Karena bernegara adalah cermin kehidupan bermasyarakat, maka penganut paham ini berupaya memasarkan pemahaman bahwa agama tidak mampu memberikan kontribusi sedikit pun terhadap kehidupan bermasyarakat dan bernegara. Untuk menguatkan pendapatnya, tak jarang mereka mengatakan “jangan membawa nama agama dalam berpolitik” atau “Agama itu adalah urusan pribadi, bukan urusan pemerintah”, mereka juga berargumentasi bahwa Nabi Muhammad r tidak pernah mendirikan pemerintahan Islam.

Semua yang dikatakan itu, pada hakekatnya bertolak-belakang dengan sejarah maupun kaidah-kaidah Islam. Yang jelas, faham ini telah mendiskreditkan Islam, dengan satu pemahaman, bahwa Islam tidak mampu menjawab tantangan zaman, atau tidak relevan diterapkan di segala zaman. Pada-hal, Islam sebagai agama universal sangatlah luas cakupannya. Islam mampu memecahkan problematika ummat, baik dalam urusan individu maupun bermasyarakat, juga mampu memberikan kontribusi yang berarti terhadap kehidupan berbangsa dan bernegara.

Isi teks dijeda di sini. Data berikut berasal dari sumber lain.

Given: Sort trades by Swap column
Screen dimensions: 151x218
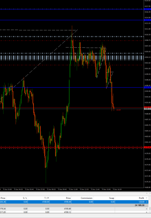Looking at the screenshot, I should [112, 198].
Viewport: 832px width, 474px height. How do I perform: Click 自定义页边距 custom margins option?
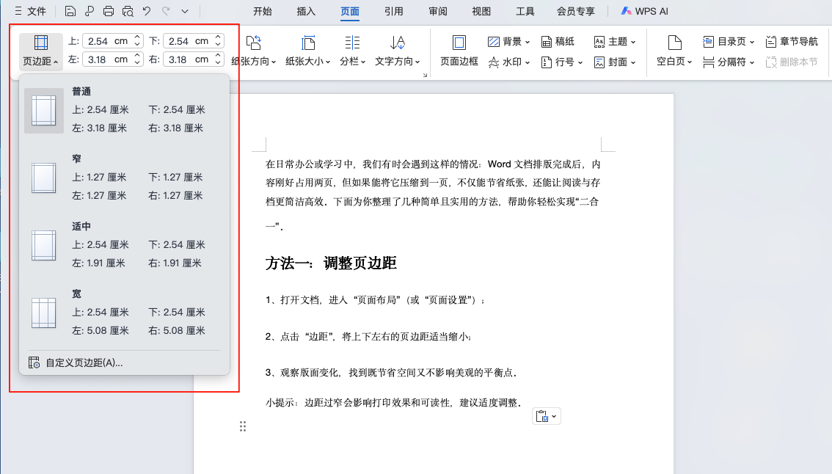[82, 362]
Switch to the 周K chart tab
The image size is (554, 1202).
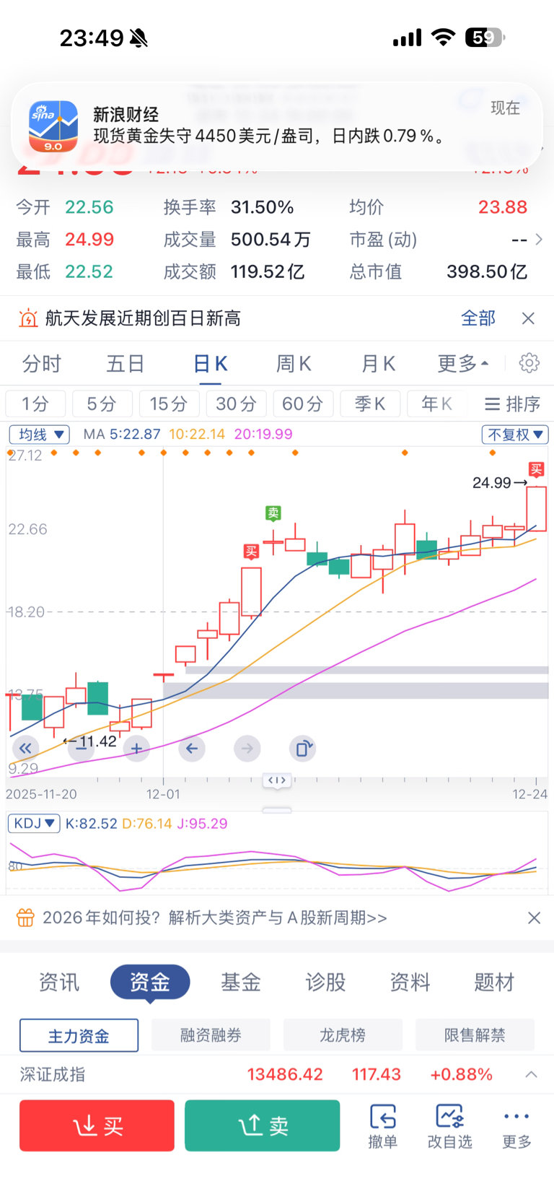point(294,364)
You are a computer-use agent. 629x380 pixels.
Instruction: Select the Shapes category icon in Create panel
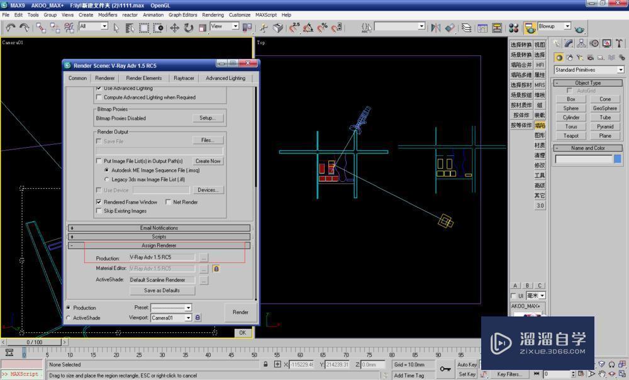click(570, 57)
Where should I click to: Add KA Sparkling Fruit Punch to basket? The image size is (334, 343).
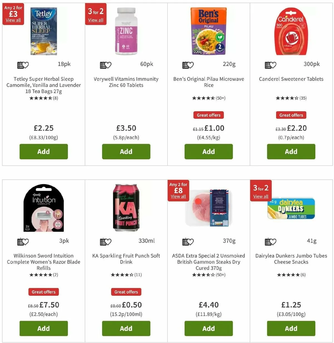pyautogui.click(x=126, y=328)
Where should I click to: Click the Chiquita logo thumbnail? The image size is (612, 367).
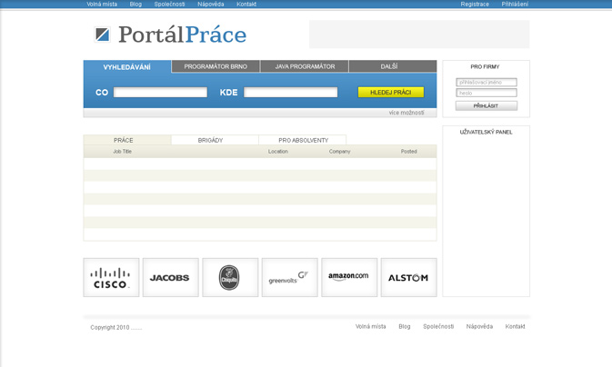(230, 277)
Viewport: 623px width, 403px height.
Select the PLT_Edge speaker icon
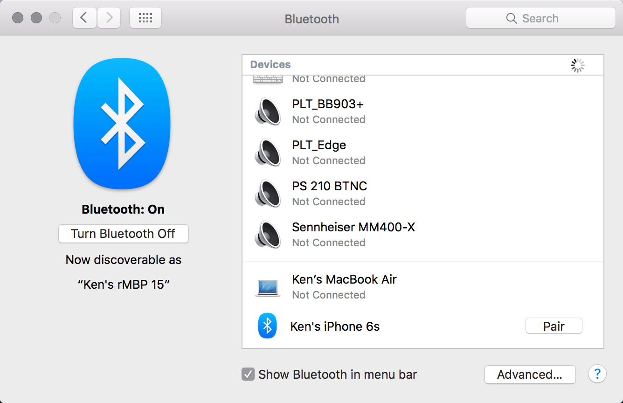click(268, 153)
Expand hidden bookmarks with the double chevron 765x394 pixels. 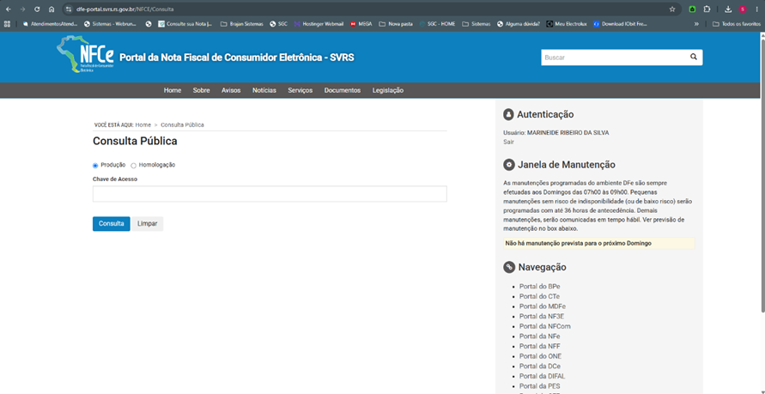pyautogui.click(x=696, y=23)
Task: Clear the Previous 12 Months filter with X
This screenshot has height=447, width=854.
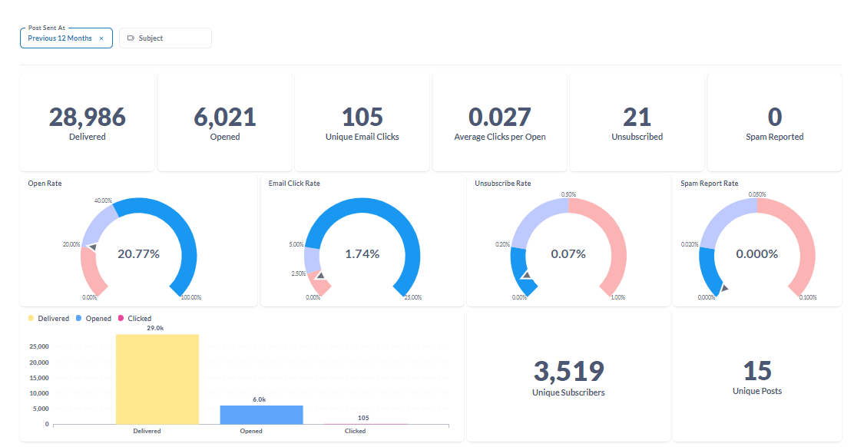Action: [x=101, y=38]
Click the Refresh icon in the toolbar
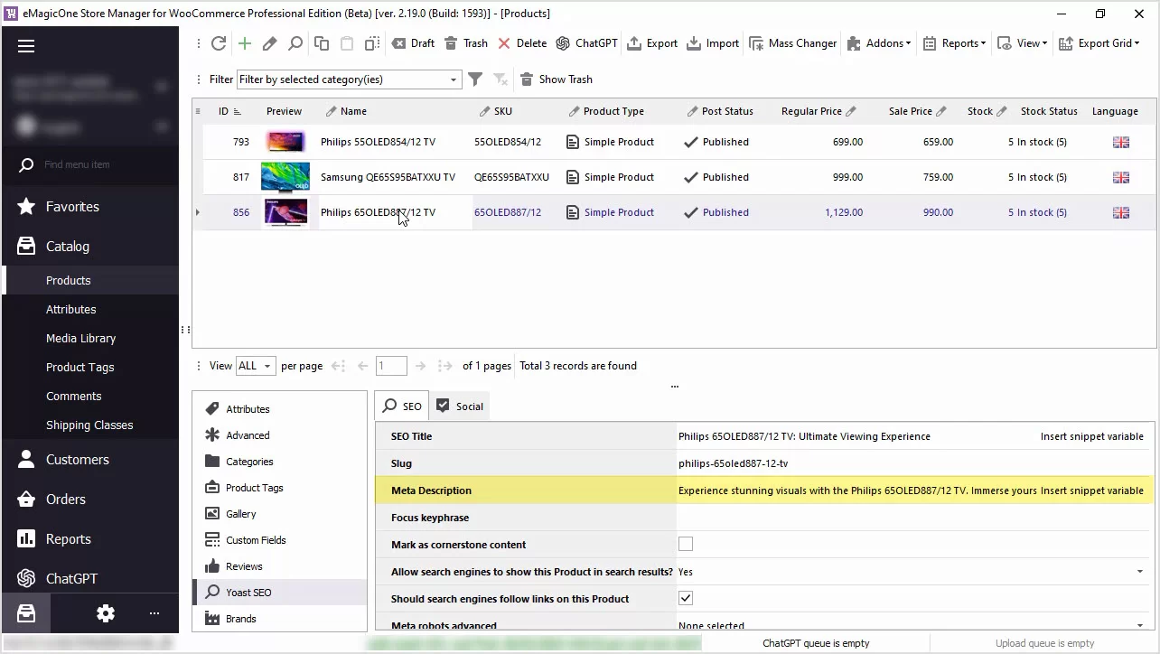Image resolution: width=1160 pixels, height=654 pixels. [x=219, y=42]
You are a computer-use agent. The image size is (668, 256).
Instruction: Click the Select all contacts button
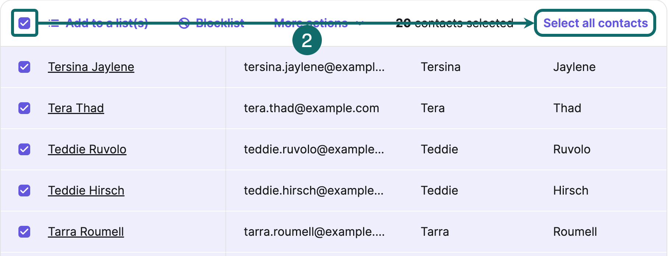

Sebagai satu ilustrasi bahwa syari’at Islam telah mengatur kehidupan pribadi pemeluknya, adalah adanya kaidah-kaidah yang mengajarkan bagaimana cara hidup yang baik sejak bagun tidur di waktu fajar hingga menjelang tidur di waktu malam hari. Bahkan cara tidur yang baik pun diatur oleh Islam. Shalat sunnat fajar yang didahului dengan berwudlu, tentunya mempunyai makna yang besar dalam usaha membina seseorang menjadi muslim yang baik. Belum lagi waktu makan pagi yang harus bersih dari makanan yang najis dan haram, serta dimulai dengan bacaan bismillah adalah tuntutan prilaku yang mengajarkan kedisiplinan. Demikianlah dustur (undang-undang, syari’at) Islam dalam mengatur kehidupan pribadi seorang muslim yang taat demi kebaikan semata.

Adapun dustur Islam yang mengatur kehidupan bermasyarakat, telah jelas bagi mereka yang mengkaji Islam secara mendalam. Tidak dapat dipungkiri lagi, Islam telah mengatur cara bertetangga yang baik, cara menghormati tamu, cara jual beli yang tidak saling merugikan, cara bagaimana orangtua menyayangi anak-anak, serta tingkah laku anak muda dalam menghormati orang yang lebih tua dan sebagainya. Demikian juga dalam mengatur kehidupan bernegara, maka sejarah tidak bisa mengingkari bahwa Rasulullah r maupun para sahabat yang menggantikan kedu-dukan beliau, telah melaksanakan pemberlakuan hukum Islam di tengah kehidupan bermasyarakat yang majemuk, sejak hijriah beliau ke kota Madinah.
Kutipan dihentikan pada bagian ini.